エピローグ
斗弥陀の屋敷での騒動から二ヶ月後。
東南アジアのT国にある地方都市。年の瀬も迫るこの時期でも暖かく過ごせる異国の地で、買い物を終えた華月がTシャツにハーフパンツという比較的ラフな姿で帰路を急いでいた。
この時期でこの暖かさは快適なんだけど、いつまでもこんな所にいたくはないな――。
髪は明るく染め、少し濃いめの化粧で日本にいた頃とは印象を変えた華月が買い込んだ食料品等を抱えて古いアパートの前に立つ。
築数十年は経つ、つぎはぎだらけの木造アパートが今の華月の住処となっていた。
華月がいつも通りアパートの扉に鍵を差し込み回すが、何故か何の抵抗も感じられなかった。
んっ?まなみさん帰ってるのかな?――。
少し疑問に感じながらも同居人である大河内まなみが帰宅していたのかと思い、華月は扉を開け部屋へと入る。
「まなみさん、帰ってたの?だったら……えっ?なんで?」
部屋に入った所で華月は思わず立ち止まる。
そこにはいたのは同居人のまなみではない女性が一人座っていた。帰宅した華月の方を振り向き満面の笑みを浮かべると、女性はゆっくりと立ち上がる。
モデル並みの高身長にスラリと伸びる長い手足。そしてその人を喰った様な笑顔には見覚えがあった。
「……陸奥方志穂さん……」
戸惑う華月を見つめて志穂は更にゆっくりと口角を上げる。
「お久しぶりね緋根谷華月さん。日本にいた頃と少し雰囲気変わったかしら?」
「どうして?……どうしてここにいるんですか?」
抱えていた食料品等を落として、ややヒステリック気味に問い掛ける華月を見つめ、志穂は冷笑を浮かべる。

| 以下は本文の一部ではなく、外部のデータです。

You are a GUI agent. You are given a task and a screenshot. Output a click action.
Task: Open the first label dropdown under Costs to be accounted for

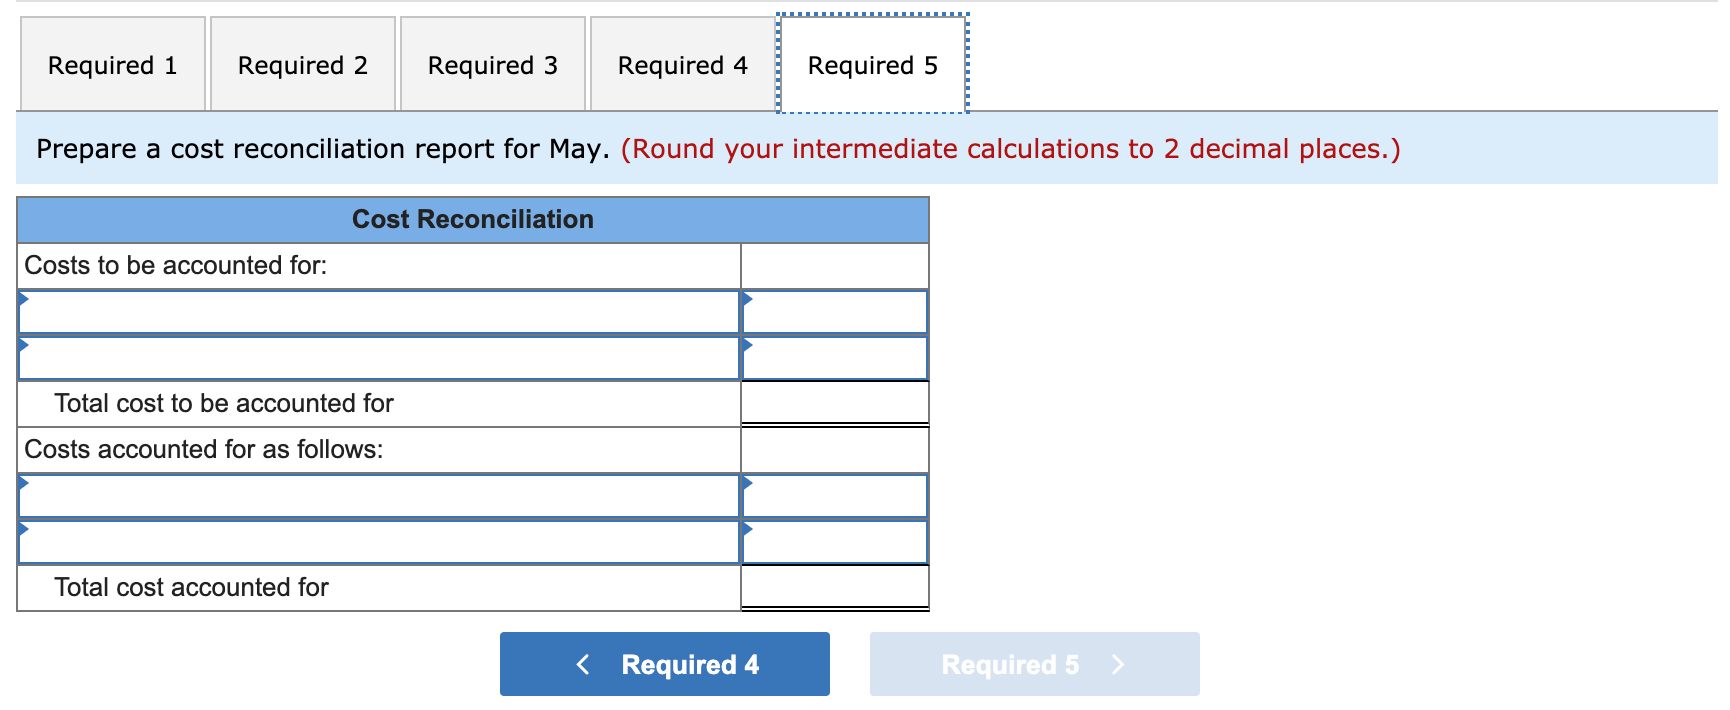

「ふふふ、上手く逃げおおせたと思ってた?あの日皆には貴女に逃げられたって言ったけど、実はわざと貴女を逃がしてあげたの。あのタイミングで貴女を捕まえて警察に突き出しても大した罪には問えないからね。だから逃がして後から捕まえてやろうと思ってね」
「……後から捕まえたって私を大した罪に問えないのは変わりませんよ」
そう言いながらも志穂から放たれる不穏な空気を感じ取り、華月はじりじりとゆっくり後退りする。
志穂はそんな華月をにこやかに見つめていた。
「ええ、そうね。警察に引き渡しても証拠不十分で無罪放免ってなるでしょうね。貴女が上手くそうしたんでしょ?だから私が今ここにいるの。言ってる意味わかる?」
志穂が語り終わるやいなや、華月は突然振り向き出口に向かって走り出した。
だが走り出して二歩三歩走った所で華月の頬を掠めて何かが追い越した。
そしてその何かが華月の視線の先にあった扉に突き刺さるのを見て、それはナイフだと気付く。
華月の足は止まり、ナイフが掠めた頬に微かな血が滲むと同時に、冷たい汗が一筋流れる。

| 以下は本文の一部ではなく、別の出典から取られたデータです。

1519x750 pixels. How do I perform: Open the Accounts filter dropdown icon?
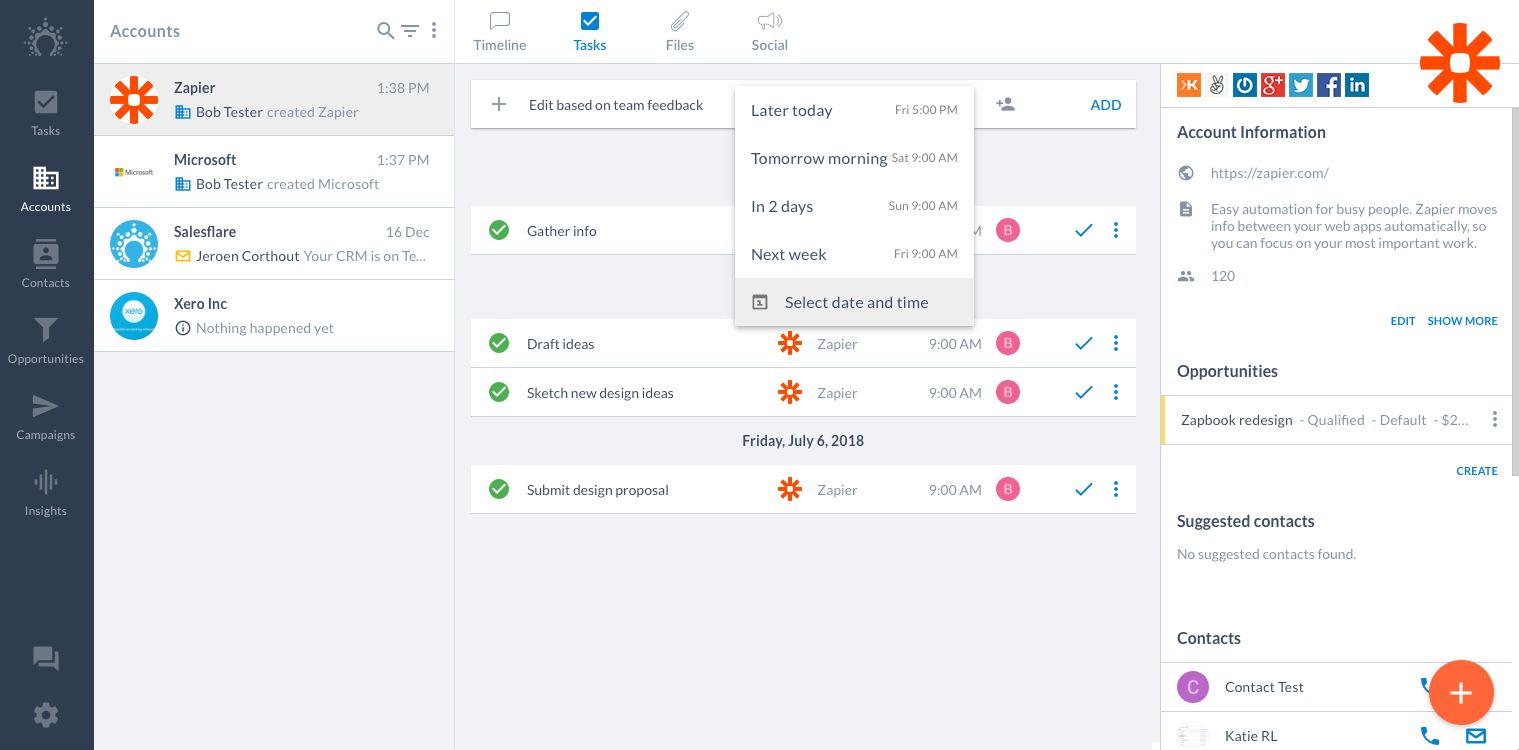(x=410, y=31)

「まだ喋ってるんだから勝手に何処か行かないでよ。これ以上手間かけさせないでくれる?」
背後から聞こえる丁寧な口調とは裏腹に、華月に言い知れぬ重圧がのしかかる。
まずい、あいつ……同類だ――。
志穂のプレッシャーを背後に感じ、華月が動けずにいると、志穂はゆっくりと歩み寄る。
「ねぇ、華月さん。貴女が犯した罪はどれぐらいあるのかな?奏音さんへの殺人未遂だけじゃないでしょ?」
華月が答えずにいると、志穂がゆっくりと近付いて来るのがわかった。
どうやってこの場を凌ぐか?
華月が必死に思考を巡らしている中、更に志穂が問い掛ける。
「答えてくれないの?じゃあ質問を変えようか?日本における年間の行方不明者数どれぐらいか知ってる?」
変わらない口調で問い掛ける志穂だったが、華月は不穏な雰囲気を感じ、息を呑んだ。
「……さ、さぁ?二、三千人とかですか?」
「あはは、残念、ちょっと少ないわね。正解は約八万人。結構いるでしょ?その八万人の中の一人を警察が躍起になって探す事はないし、貴女を探そうとする肉親や近しい人がいるとも思えない。大半の行方不明者は数日以内に見つかるらしいんだけど、残念ながら貴女は誰からも探される事もなく、永遠に行方不明のままって事になっちゃうの」
志穂の口調は変わらず、寧ろ明るく笑っている様にも感じられ、華月は軽くため息を漏らすとゆっくりと振り向いた。